**TASK DIRECTIONS**
Continue the passage on what addiction is not, picking up right after its last sentence.

Kira Arrillaga: It’s also important to clarify what addiction isn’t. Addiction is not a lack of morals, a lack of willpower, a sign of parental failure, or the result of simply having hung out with the wrong crowd. It is certainly not a choice. It is not anybody’s fault, and it is not a problem to be solved by shaming and blaming. Most importantly, it’s not a hopeless condition. While addiction is often mistaken for these things, families cannot afford such misunderstandings. How we define a problem will define the solutions that we seek. Thus, a simplistic misunderstanding of addiction will lead the family to attempt solutions that rarely get the desired results. Such misunderstanding can also set up unrealistic expectations leading to further pain and conflict.
Casey Arrillaga: If an addiction was evidence of an intrinsic lack of morals, we should expect to see people in recovery turning out to be amoral. Instead, we see people recovering and embracing their best qualities and being of service to others. They aren’t learning to fake it well. They’re recovering who they really are. Additionally, if addiction was the result of a lack of morals, people with addiction would have no regrets about their actions. Instead, I’ve seen that people with addiction are often filled with regret and shame when they first get sober.

**SUPPLIED RECORDS**
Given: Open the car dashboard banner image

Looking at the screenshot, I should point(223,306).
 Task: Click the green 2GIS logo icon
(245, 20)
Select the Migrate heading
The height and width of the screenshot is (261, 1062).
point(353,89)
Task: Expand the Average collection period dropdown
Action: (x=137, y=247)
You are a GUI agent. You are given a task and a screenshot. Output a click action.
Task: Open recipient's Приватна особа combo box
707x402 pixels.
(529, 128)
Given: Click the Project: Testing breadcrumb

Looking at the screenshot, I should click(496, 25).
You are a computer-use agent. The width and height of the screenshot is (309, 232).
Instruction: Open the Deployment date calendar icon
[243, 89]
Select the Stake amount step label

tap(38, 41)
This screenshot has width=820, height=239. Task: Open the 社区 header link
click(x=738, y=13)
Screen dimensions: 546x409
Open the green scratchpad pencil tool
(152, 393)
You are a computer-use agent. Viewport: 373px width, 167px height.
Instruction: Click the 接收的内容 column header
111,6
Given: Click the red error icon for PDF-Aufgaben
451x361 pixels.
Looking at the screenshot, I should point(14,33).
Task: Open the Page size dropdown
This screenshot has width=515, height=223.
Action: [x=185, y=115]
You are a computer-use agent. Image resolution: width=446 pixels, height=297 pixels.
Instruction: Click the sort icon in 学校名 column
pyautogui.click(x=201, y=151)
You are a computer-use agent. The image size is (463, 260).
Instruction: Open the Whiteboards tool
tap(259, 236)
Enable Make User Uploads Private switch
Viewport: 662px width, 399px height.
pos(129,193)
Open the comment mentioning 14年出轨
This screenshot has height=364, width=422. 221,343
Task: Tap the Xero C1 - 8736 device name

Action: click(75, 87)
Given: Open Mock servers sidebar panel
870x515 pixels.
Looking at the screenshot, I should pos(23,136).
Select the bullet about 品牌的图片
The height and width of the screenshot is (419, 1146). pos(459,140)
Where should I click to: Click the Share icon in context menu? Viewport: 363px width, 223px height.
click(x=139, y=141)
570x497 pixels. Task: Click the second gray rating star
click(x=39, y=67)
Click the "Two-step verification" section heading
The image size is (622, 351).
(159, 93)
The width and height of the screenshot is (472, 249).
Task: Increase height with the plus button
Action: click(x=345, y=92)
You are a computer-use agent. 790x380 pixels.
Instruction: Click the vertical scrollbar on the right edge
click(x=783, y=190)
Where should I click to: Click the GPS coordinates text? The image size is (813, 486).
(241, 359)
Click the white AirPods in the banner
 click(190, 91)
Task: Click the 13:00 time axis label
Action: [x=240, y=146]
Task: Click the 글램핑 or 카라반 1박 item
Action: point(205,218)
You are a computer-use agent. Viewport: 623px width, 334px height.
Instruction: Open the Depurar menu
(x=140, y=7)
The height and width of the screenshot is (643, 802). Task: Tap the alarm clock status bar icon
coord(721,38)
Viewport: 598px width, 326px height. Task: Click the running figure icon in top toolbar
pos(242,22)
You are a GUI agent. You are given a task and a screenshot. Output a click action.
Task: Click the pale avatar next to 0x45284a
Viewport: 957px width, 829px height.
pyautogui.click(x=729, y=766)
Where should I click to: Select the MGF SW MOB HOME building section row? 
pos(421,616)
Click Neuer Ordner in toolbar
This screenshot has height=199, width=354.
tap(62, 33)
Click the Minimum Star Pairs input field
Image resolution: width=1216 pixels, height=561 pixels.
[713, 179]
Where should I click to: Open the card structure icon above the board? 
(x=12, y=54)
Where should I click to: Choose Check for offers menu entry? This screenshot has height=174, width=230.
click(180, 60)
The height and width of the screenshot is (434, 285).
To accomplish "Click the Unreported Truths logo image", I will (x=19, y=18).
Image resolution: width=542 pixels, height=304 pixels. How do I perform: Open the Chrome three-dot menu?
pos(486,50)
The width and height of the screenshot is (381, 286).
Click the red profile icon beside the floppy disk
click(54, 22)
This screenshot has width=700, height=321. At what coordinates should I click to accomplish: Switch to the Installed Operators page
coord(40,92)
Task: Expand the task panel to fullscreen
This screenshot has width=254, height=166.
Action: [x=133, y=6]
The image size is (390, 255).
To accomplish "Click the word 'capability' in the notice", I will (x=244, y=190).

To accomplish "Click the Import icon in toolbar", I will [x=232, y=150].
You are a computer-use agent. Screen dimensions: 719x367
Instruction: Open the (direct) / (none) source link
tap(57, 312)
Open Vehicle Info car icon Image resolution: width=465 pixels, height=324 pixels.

**EXERCISE ANSWER**
I know I certainly was. While in active addiction, I worked hard to justify my addictive actions to myself and others if they’d listen. Despite my best efforts, I knew deep inside that these actions took me far from who I wanted to be. If I had no morals, I could never have thought this. I also found that when I was not in the grip of the compulsion to act out I was compassionate, helpful, kind, and a generally good person. As one of my mentors in recovery has often said, we aren’t bad people trying to be good. We are sick people trying to be well.
We asked psychologist Dr. Heather Ingram to weigh in on the idea of addiction as a disease among other things. Dr. Ingram is the founder and CEO of InMindOut Emotional Wellness Centers, which offers outpatient counseling and psychological services at three locations in Texas. She and I met through co-creating a family program and a residential addiction treatment center several years ago, and it gives me great pleasure to welcome her to our program. Dr. Ingram, welcome to Addiction and the Family.
Dr. Ingram: Hi. Glad to be here.
Casey Arrillaga: Could you tell us a little bit about your professional experience with addiction?
Dr. Ingram: My professional experience with addiction started in my residency for my doctorate. I worked at a residential substance abuse treatment facility, and that was my first taste of working directly with clients with addictive behaviors. I couldn’t get enough and continued to work with clients with a variety of different addictive behaviors, including eating disorders. I did that for many years, and I continue to see clients with eating disorders as well as drug and alcohol abuse issues.
Casey Arrillaga: As a psychologist, how do you see addiction?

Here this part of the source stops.